В течение жизни каждый из нас создает понятную и связную учетную запись, вне хаоса и путаницы повседневного существования, – это постоянно изменяющийся пересказ собственной жизни. Со временем определенные персонажи и переживания выходят на первый план, а другие постепенно исчезают и забываются. Без собственноручно созданного сюжета линия нашей жизни будет постоянно искривляться из-за случайных беспорядочных подробностей. Джоан Дидион выразила самую суть в нескольких словах: «Мы рассказываем себе истории, чтобы жить».
Тогда возникает обоснованный вопрос: как получаются эти истории?
Я полагаю, что захват представляет собой инстинктивный процесс, который помогает нам вычленить сюжет для нашей истории из хаоса окружающего мира. И в этом заключена проблема: хотя захват позволяет нам осознать мир, это осознание очень далеко отстоит от рационального мышления. В этом случае наша история – история нашей жизни – не всегда похожа на ту, которую мы намеревались рассказать.
* * *
Существует ли свобода от захвата? Можем ли мы повернуть переключатель и осветить всю сцену – каждую складку занавеса, углы и перекрытия, – и понять, зачем это все? В общем и целом, ответ – нет. Внимание по самой природе вещь избирательная и самоусиливающаяся. Наше окружение – историческое, экономическое, физическое – диктует, какой стимул станет для нас салиентным, подгоняя к этому паттерны, которые в свою очередь определяют, как мы воспринимаем мир и в конечном счете – кем мы становимся.
И все же немного автономии сохраняется даже в состоянии захвата. Когда мы понимаем, что такое захват – это нервный механизм, который влияет на наш опыт и одновременно зависит от нашего опыта, – то мы перестаем быть пассивными наблюдателями, завязшими в неудачном или неприятном повествовании. Осознав пути изменения фокуса внимания, мы можем даже развить в себе исключительную гибкость ума, которая позволит нам одновременно рассказывать разные – временами даже противоречивые – истории.
Мы можем влиять на этот процесс, не просто принимая постоянный диагноз, например «тревожное расстройство» или «депрессия», но активно меняя то, что оккупировало наше внимание. Чтобы преодолеть захват, вполне возможно направить себя на путь более позитивного влияния, а также восприятия соответствующих стимулов. Это происходит, когда новая форма захвата становится такой важной для нас, что старая теряет свою притягательность.

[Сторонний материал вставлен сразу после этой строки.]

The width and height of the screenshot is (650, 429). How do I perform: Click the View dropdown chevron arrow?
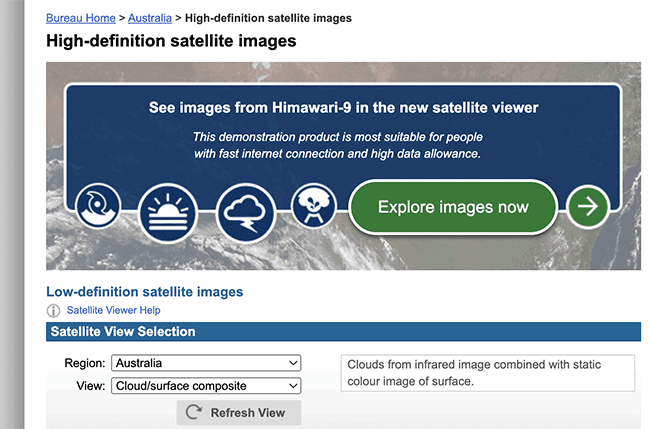[x=293, y=386]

Для тех, кто страдает от более серьезных недугов, изменение часто приходит в виде преобразующего переживания. Можно сосредоточиться на других людях – как Крис Уар сделал это неожиданно для себя, когда стал отцом, или попасть под захват ощущения высшей Любви – как Симона Вейл.
Однако силы воли недостаточно для сохранения изменений. Задача состоит в том, чтобы черпать силы из иного источника, нежели простая самодисциплина или самоосуждение. Полноценные, окончательные изменения происходят в том случае, если мы позволяем себе избавиться от давления вызванного изоляцией и почувствовать поддержку и связь с другими людьми, вместо того, чтобы замыкаться на себе. Это часто происходит через жертвование, или служение, или любовь и веру, или членство в каком-либо сообществе.